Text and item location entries
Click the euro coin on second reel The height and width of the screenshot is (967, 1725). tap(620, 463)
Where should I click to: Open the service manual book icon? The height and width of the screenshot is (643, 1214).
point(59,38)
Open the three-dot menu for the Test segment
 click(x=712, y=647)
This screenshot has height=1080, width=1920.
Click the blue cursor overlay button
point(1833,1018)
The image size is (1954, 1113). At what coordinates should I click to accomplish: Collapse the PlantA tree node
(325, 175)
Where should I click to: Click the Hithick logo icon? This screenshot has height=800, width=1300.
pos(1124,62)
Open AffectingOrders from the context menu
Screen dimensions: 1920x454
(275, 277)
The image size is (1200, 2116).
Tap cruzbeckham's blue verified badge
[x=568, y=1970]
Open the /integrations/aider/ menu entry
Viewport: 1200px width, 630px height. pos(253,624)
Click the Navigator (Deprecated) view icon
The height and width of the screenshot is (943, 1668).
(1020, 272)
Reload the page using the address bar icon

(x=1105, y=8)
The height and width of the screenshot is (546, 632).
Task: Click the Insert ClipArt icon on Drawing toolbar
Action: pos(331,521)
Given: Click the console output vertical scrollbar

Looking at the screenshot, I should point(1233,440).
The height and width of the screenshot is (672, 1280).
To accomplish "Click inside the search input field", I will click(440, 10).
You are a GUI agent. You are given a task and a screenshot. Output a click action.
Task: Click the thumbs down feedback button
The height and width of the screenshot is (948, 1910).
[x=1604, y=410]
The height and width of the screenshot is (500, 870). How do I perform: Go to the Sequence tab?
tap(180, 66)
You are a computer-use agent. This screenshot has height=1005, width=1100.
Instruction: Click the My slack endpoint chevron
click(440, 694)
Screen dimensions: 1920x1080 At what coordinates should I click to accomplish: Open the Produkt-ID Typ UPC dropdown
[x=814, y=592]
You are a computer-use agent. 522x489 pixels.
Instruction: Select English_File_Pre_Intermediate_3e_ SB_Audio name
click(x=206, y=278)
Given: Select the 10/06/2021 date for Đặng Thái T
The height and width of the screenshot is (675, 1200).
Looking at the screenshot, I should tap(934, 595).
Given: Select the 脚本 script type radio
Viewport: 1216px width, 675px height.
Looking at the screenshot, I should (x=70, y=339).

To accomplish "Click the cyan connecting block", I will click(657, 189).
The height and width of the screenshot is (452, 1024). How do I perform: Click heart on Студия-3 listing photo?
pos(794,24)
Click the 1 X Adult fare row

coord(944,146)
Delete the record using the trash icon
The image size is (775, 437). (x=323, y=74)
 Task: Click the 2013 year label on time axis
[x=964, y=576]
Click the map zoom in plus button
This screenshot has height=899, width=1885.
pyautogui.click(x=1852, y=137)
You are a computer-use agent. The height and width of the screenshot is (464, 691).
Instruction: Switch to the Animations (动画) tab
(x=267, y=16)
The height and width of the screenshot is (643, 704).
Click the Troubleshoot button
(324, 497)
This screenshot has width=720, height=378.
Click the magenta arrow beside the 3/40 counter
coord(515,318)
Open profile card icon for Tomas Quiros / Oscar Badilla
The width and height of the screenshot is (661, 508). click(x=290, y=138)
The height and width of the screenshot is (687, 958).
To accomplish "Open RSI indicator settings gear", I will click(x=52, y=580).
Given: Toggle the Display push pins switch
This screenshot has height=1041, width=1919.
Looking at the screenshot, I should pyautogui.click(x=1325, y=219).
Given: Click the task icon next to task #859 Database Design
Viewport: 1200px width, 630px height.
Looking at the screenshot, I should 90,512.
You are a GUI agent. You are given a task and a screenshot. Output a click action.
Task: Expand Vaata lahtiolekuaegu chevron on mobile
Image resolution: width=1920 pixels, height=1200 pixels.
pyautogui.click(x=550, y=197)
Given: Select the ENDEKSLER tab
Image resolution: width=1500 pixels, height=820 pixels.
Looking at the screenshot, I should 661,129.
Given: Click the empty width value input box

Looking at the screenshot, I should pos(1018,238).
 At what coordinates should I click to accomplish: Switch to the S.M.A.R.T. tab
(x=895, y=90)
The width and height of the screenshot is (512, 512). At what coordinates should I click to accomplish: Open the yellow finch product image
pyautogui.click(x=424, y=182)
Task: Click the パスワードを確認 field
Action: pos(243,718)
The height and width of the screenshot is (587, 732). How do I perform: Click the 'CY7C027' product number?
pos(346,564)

■ Your objective
Put the items between the lines holding "Given: Select the 脚本 script type radio" and "will click(657, 189).", inclusive, into a two-column CSV with the columns instruction and action. Use one row per item, giving its text and its answer, with each field quoted and line breaks replaced by spaces.

■ Exercise answer
instruction,action
"Given: Select the 脚本 script type radio Viewport: 1216px width, 675px height.","Looking at the screenshot, I should (x=70, y=339)."
"To accomplish ""Click the cyan connecting block"",","I will click(657, 189)."